* [ЗАДАНИЕ]
Выведите без изменений строки записей с самого начала до строки с «Holiday Fun (105, 90)», включая ее. Другие строки не выводите.

++++++++

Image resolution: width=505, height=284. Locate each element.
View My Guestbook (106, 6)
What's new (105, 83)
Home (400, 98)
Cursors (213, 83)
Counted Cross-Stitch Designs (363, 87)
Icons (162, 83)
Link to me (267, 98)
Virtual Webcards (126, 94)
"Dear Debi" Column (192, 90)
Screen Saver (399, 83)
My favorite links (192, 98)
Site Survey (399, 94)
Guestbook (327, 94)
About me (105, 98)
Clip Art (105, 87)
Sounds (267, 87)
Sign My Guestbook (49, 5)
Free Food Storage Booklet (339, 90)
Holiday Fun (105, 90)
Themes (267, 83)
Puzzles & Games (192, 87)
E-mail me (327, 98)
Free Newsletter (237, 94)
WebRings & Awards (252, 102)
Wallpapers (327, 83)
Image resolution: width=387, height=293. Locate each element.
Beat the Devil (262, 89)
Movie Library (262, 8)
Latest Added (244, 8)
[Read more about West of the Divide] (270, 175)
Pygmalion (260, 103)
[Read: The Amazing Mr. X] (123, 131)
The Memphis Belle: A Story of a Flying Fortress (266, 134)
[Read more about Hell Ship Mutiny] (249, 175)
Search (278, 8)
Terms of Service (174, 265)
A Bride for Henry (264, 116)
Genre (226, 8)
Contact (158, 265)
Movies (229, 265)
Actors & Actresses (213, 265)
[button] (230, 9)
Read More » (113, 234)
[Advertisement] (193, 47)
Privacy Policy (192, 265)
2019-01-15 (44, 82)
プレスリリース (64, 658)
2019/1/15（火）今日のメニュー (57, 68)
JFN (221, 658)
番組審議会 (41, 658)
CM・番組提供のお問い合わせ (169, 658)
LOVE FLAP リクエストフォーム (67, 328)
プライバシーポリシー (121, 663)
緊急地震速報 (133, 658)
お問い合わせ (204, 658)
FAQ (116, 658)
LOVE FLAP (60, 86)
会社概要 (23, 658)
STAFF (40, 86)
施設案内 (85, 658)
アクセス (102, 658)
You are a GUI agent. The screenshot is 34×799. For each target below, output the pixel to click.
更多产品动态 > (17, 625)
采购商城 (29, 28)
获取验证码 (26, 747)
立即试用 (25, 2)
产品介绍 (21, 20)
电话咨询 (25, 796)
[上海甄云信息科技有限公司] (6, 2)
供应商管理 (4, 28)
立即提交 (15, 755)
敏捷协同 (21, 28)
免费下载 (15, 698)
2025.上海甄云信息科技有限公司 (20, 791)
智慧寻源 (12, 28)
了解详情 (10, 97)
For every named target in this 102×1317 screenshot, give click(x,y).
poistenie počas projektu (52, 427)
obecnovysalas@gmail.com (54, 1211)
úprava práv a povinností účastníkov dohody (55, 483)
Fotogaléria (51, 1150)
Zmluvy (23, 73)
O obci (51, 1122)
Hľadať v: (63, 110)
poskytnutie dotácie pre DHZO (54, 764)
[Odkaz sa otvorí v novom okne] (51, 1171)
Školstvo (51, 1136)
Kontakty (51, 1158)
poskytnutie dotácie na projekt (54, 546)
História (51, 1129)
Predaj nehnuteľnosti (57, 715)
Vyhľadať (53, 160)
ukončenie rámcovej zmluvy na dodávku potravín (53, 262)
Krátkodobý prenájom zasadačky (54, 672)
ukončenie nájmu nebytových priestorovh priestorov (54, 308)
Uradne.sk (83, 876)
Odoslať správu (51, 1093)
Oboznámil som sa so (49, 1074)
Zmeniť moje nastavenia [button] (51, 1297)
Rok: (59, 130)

++++++++

* [ПОЛНЫЙ ОТВЕТ]
Image resolution: width=505, height=284. Locate each element.
View My Guestbook (106, 6)
What's new (105, 83)
Home (400, 98)
Cursors (213, 83)
Counted Cross-Stitch Designs (363, 87)
Icons (162, 83)
Link to me (267, 98)
Virtual Webcards (126, 94)
"Dear Debi" Column (192, 90)
Screen Saver (399, 83)
My favorite links (192, 98)
Site Survey (399, 94)
Guestbook (327, 94)
About me (105, 98)
Clip Art (105, 87)
Sounds (267, 87)
Sign My Guestbook (49, 5)
Free Food Storage Booklet (339, 90)
Holiday Fun (105, 90)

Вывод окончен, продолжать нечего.